Selection

When he later discusses the
overland trade routes in the Islamic period and Pegolotti’s 14th-century description of the
route to China, Richthofen (1877-1912, vol. 1: facing 566 and 672) mapped them
respectively as the ‘Hauptverkehrstrasse’ and ‘Haupt-Handelsstrasse’, the latter running
from north of the Caspian, south of the Aral Sea and then north of the Tien Shan to
Barkol, Hami, and the Gansu Corridor.
This is not to say that in focusing on the routes beginning in the Han period
Richthofen is oblivious to interactions across Eurasia earlier, but he portrays the earlier
trade contacts as episodic exchange from hand to hand, not as something organized and
involving long distance travel and large quantities of goods (458). Only with the
extensive results of modern archaeology across Inner Asia are we now fully appreciating
how widespread were those earlier contacts which moved in a great many directions (for
a good overview, see Parzinger 2008). For Richthofen it is important that, during what he
considers was the relatively brief flourishing of the Eurasian trade under the Han,
Chinese merchants (presumably he means ethnic Chinese) were traveling all the way into
Central Asia. However, he does not claim that merchants traveled the whole breadth of
Eurasia from China to the Mediterranean. Clearly the idea of trade in stages fits within
his scheme.
16
A subsection of his discussion beginning on p. 442 concerns the Seidenhandel (silk trade),
anticipated in his earlier statement (403): ‘Die Seide ist das treibende Moment, welches durch ein
Jahrhundert den Verkehr aufrecht erhält’. ‘Mit der Seide wanderte das Wort, mit dem die Chinesen sie
bezeichneten’ (443; also 474). His first use of the term ‘Silk Roads’ is this: ‘Ergänzende Nachrichten über
den westlichen Theil einer der früheren Seidenstrassen erhalten wir wiederum durch Marinus, die hier
ganze seinem Berichterstatter dem Agenten des Macedoniers Maës folgt’ (496). After specifying Marinus’
route, he makes it clear it was not the only one (‘Die andere Strassen, welche das Tarym-Becken in
verschiedenen Richtungen durchschnitten, kammen hier nicht in Betracht’ [497]; ‘Der Weg des Agenten
von Maës war einer der damaligen Handellstrassen…Aber es wäre ein Irrthum, sie für die einzige in jener
Zeit, oder auch nur für die wichtigste zu halten’ [500]). He readily admits that new geographical
discoveries may make it possible to specify more precisely the ancient routes: ‘Eine sichere Aufklärung
über den bisher betrachteten interessanten Theil des alten Seidenstrasse von Maës darf erwartet werden,
wenn Fedschenko einen Nachfolger finden, und das ganze Strassensystem jener Gegend eingehender
untersucht worden sollte’ (500). His index contains only a single (and erroneous) page reference to
‘Seidenstrasse’ and a crossreference to ‘Sererstrasse’. The running head on p. 499 reads ‘Seidenstrasse des
Marinus’ even though there is nothing about it on the given page. The map facing p. 500 delineates in red
‘die Seidenstrasse des Marinus’.

Data excerpt
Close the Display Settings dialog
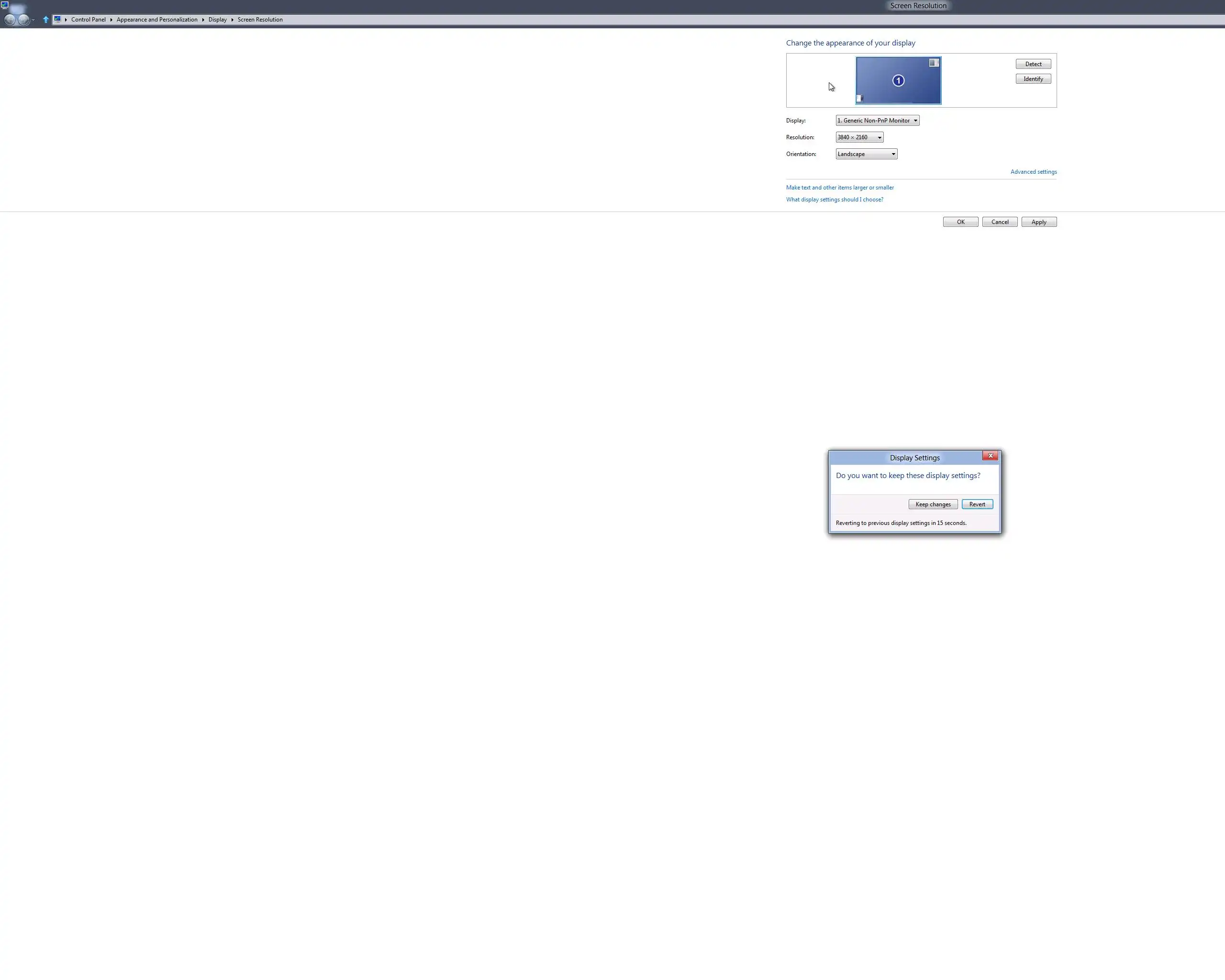pyautogui.click(x=991, y=456)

Given task
Can you pull out the words of the passage on Richthofen and the Silk Roads, starting at "When he later" and ending at "the Gansu Corridor.", copying them unchanged?

Complete answer
When he later discusses the
overland trade routes in the Islamic period and Pegolotti’s 14th-century description of the
route to China, Richthofen (1877-1912, vol. 1: facing 566 and 672) mapped them
respectively as the ‘Hauptverkehrstrasse’ and ‘Haupt-Handelsstrasse’, the latter running
from north of the Caspian, south of the Aral Sea and then north of the Tien Shan to
Barkol, Hami, and the Gansu Corridor.